Scan the entries below. Report each line where the string "agent" occurs.
=== Task input ===
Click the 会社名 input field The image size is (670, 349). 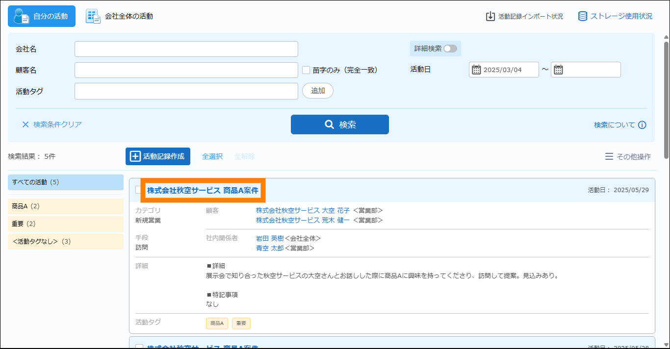(x=186, y=49)
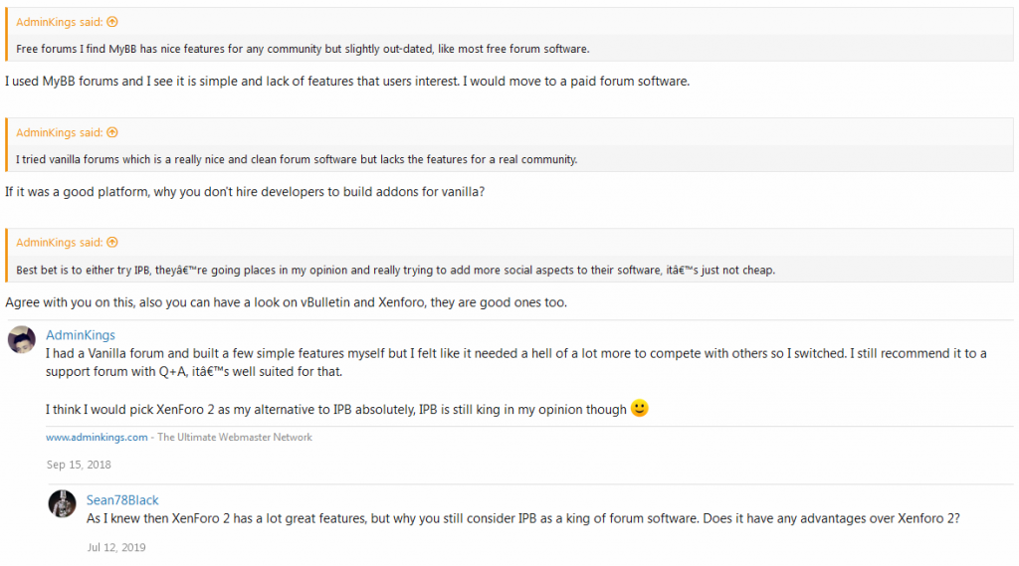
Task: Click the quoted text about vanilla forums
Action: (297, 159)
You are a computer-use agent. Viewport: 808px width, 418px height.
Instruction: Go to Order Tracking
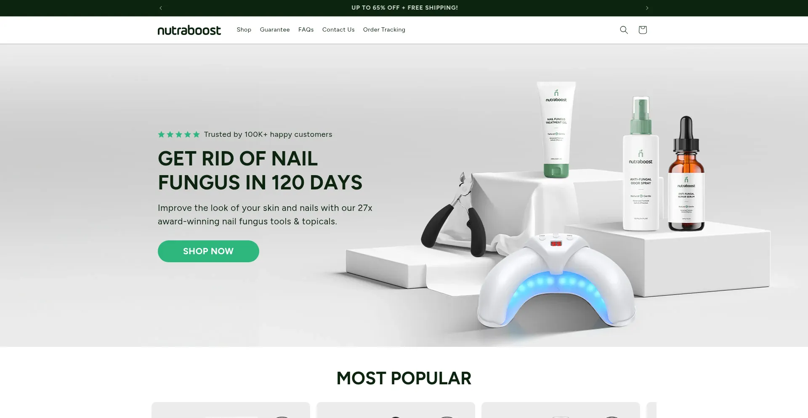coord(384,30)

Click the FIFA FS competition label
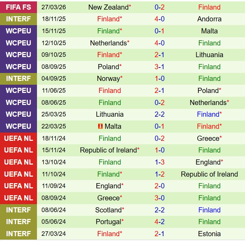[x=18, y=7]
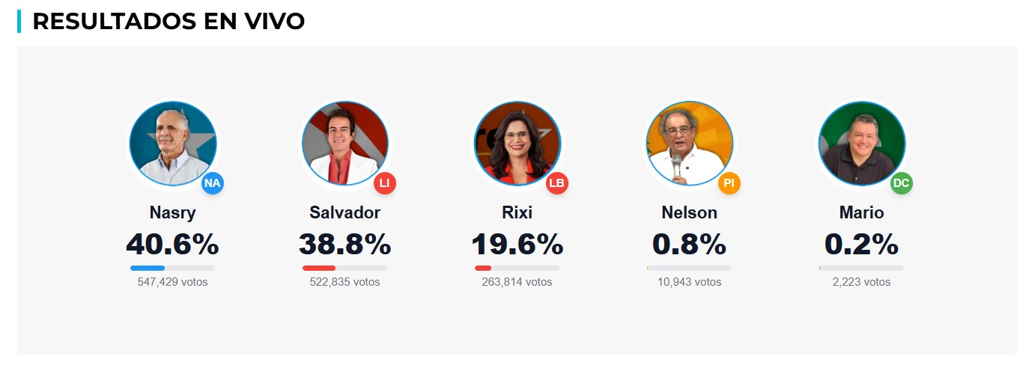Click Salvador's red vote progress bar

[x=344, y=268]
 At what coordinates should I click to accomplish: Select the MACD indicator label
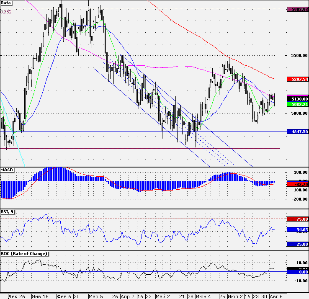7,170
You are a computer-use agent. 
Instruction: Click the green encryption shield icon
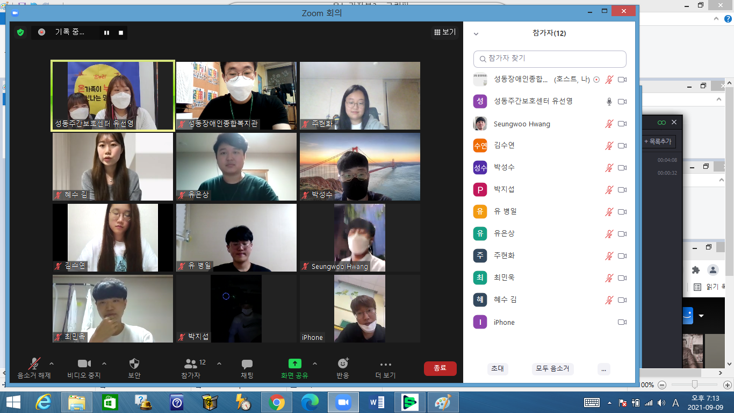tap(20, 32)
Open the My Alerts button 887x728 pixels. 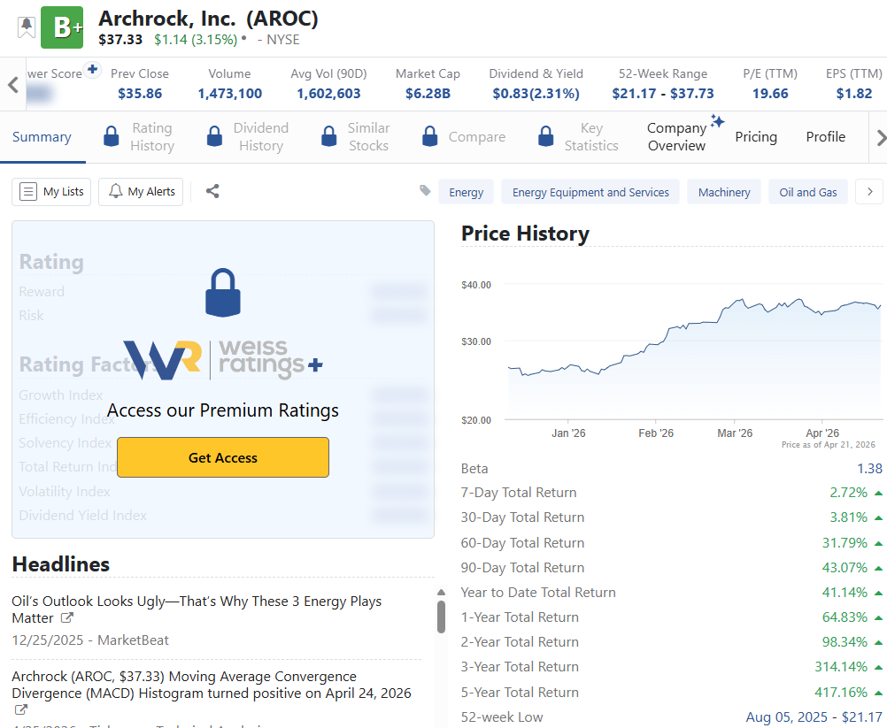pos(141,191)
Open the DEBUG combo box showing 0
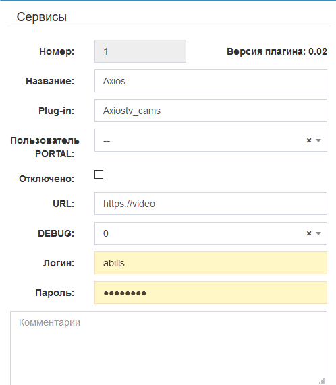 pyautogui.click(x=211, y=233)
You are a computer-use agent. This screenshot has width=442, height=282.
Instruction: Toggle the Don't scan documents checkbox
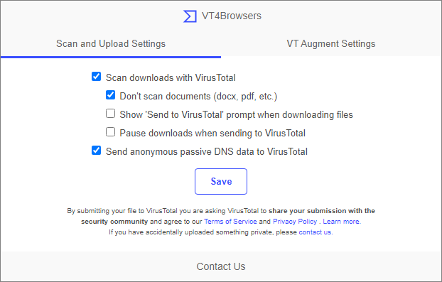111,95
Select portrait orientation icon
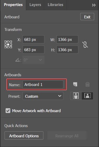 point(76,96)
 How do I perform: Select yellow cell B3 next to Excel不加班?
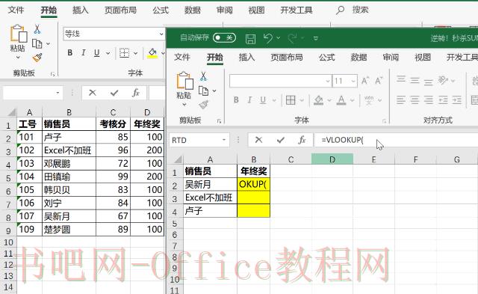(x=254, y=197)
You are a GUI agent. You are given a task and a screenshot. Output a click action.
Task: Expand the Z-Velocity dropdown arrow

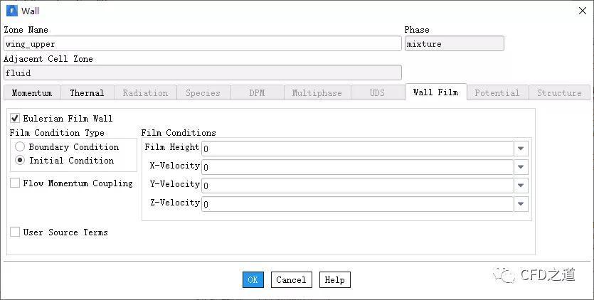[x=521, y=204]
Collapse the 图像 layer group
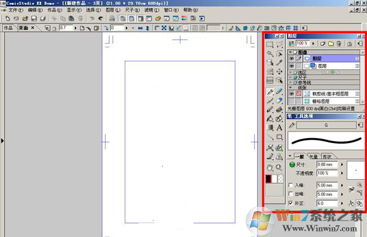This screenshot has width=367, height=237. pyautogui.click(x=290, y=52)
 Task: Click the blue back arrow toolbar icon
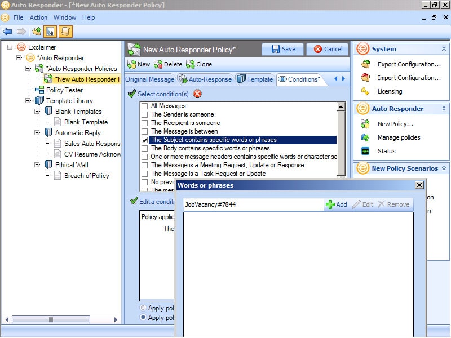tap(7, 32)
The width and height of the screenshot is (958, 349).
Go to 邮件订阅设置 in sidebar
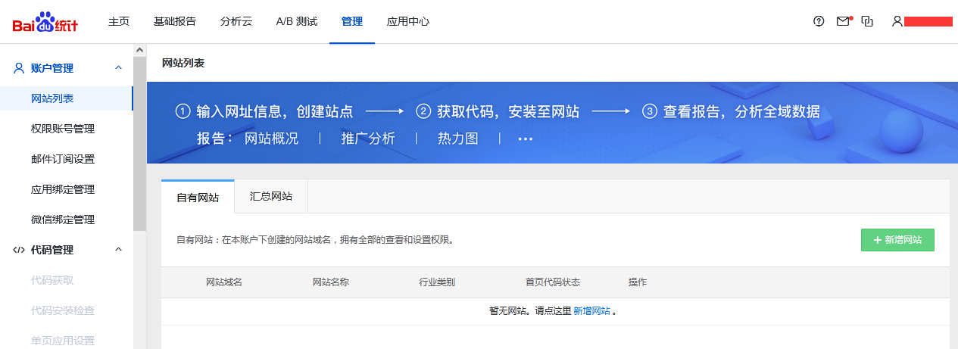coord(63,159)
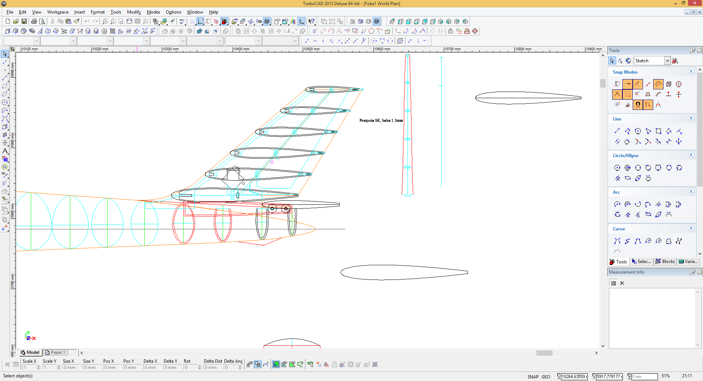The image size is (703, 381).
Task: Open the Modify menu
Action: 134,12
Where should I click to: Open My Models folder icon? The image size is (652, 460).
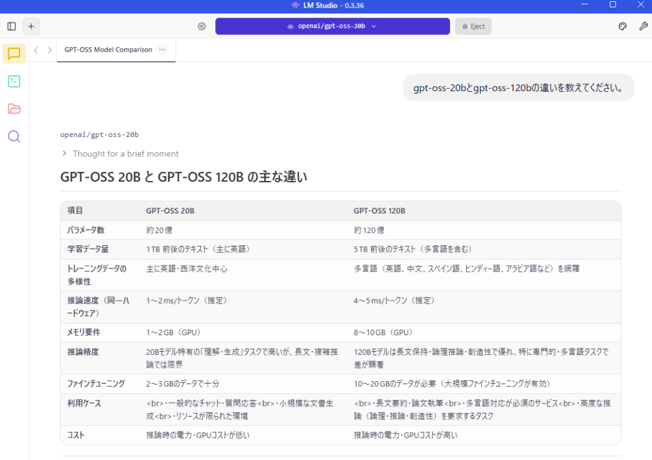click(x=14, y=108)
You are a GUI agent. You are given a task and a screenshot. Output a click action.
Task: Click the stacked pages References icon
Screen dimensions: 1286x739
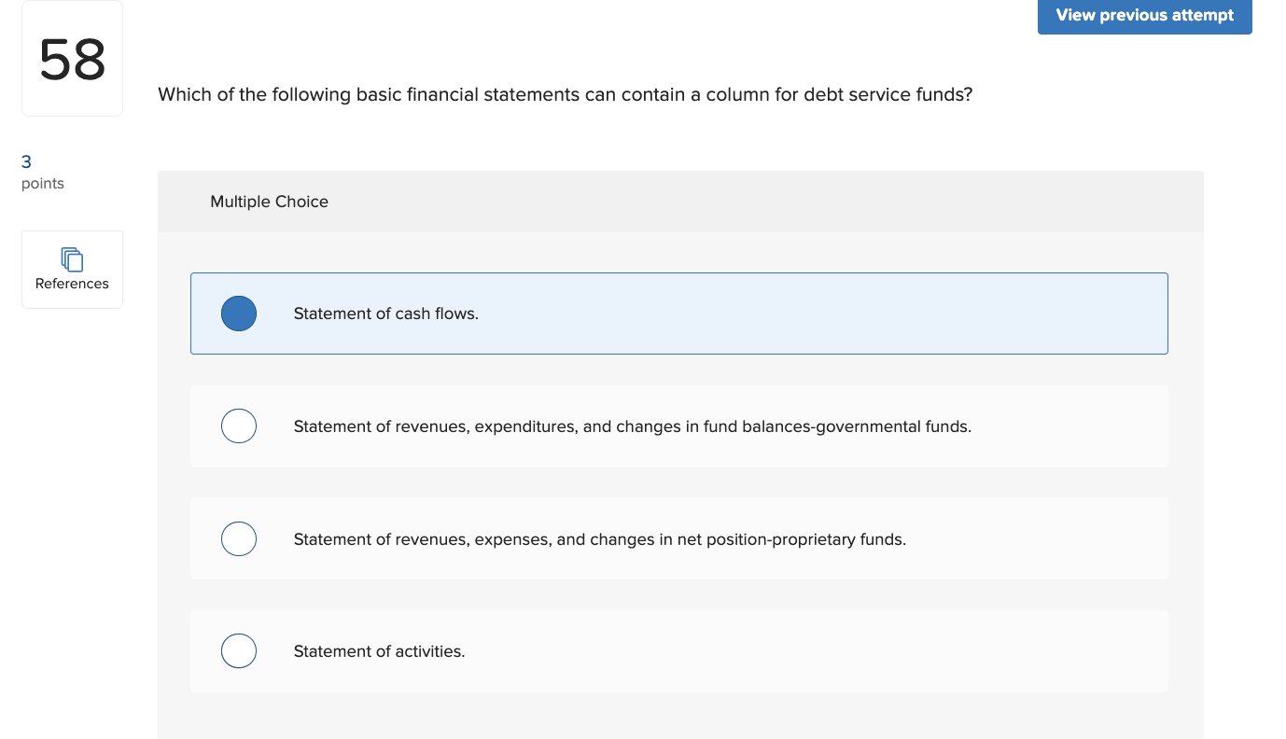pyautogui.click(x=72, y=258)
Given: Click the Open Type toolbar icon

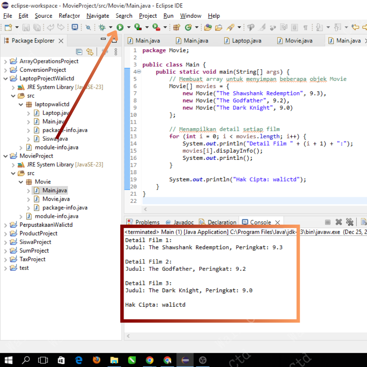Looking at the screenshot, I should click(x=208, y=27).
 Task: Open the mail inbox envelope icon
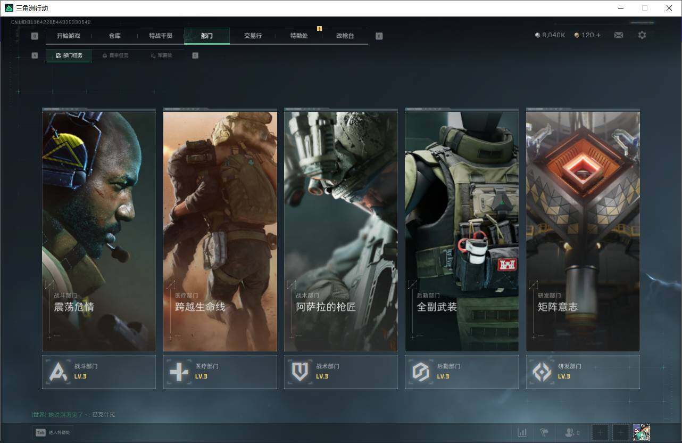[x=619, y=35]
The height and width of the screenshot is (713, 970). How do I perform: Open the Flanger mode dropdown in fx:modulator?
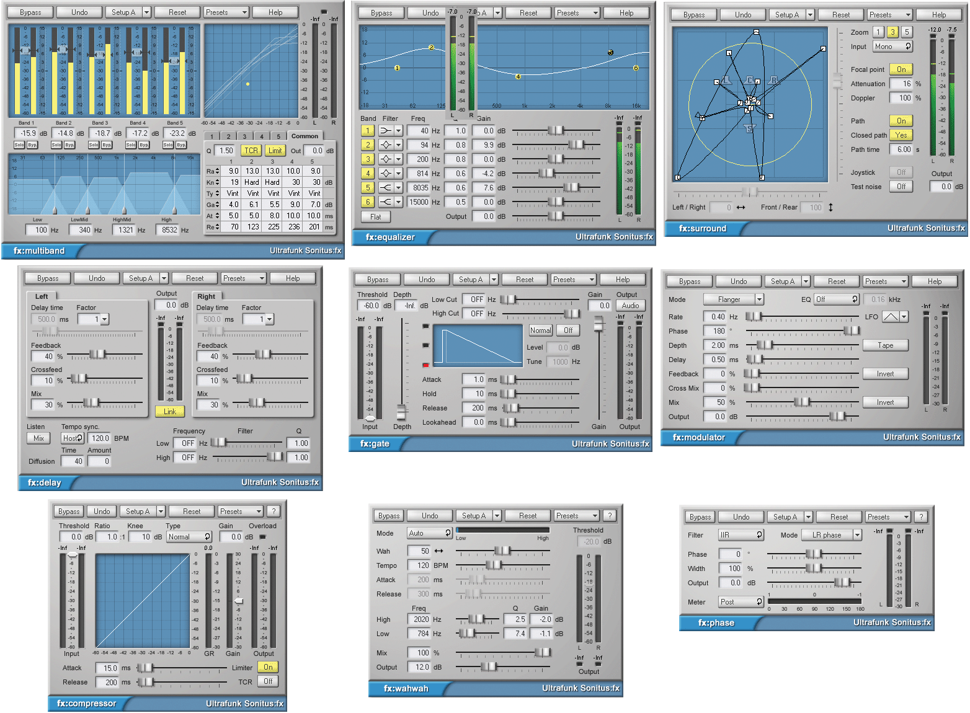click(x=732, y=299)
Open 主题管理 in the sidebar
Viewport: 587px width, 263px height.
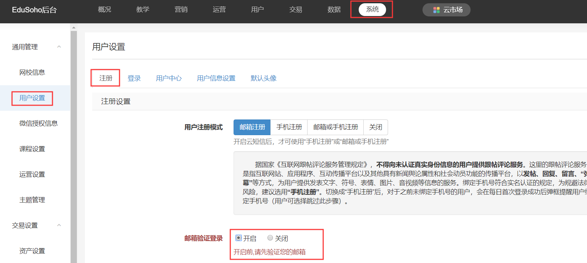[x=32, y=200]
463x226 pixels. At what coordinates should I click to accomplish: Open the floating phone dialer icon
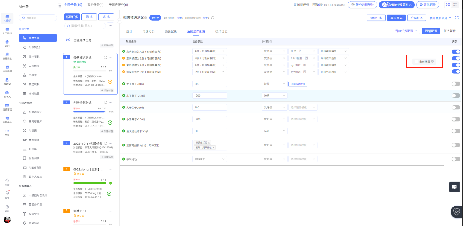tap(456, 212)
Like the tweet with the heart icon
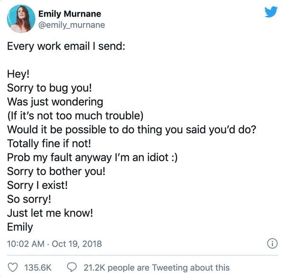Screen dimensions: 284x277 pyautogui.click(x=13, y=268)
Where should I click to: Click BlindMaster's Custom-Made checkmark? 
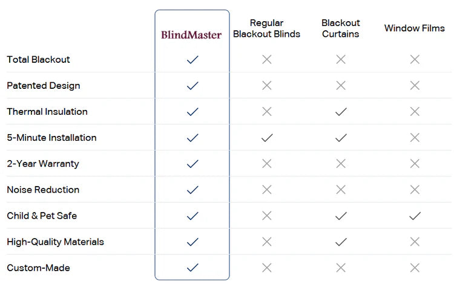pos(192,268)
===
» **Output of the task**
You are a computer-use agent. Viewport: 808px width, 418px height.
You are a computer-use agent. 
You are a computer-use agent. This screenshot has width=442, height=282.
You are a GUI agent. You are given a task and a screenshot. Output a click action.
You are a GUI agent. You are given a task and a screenshot. Output a click action.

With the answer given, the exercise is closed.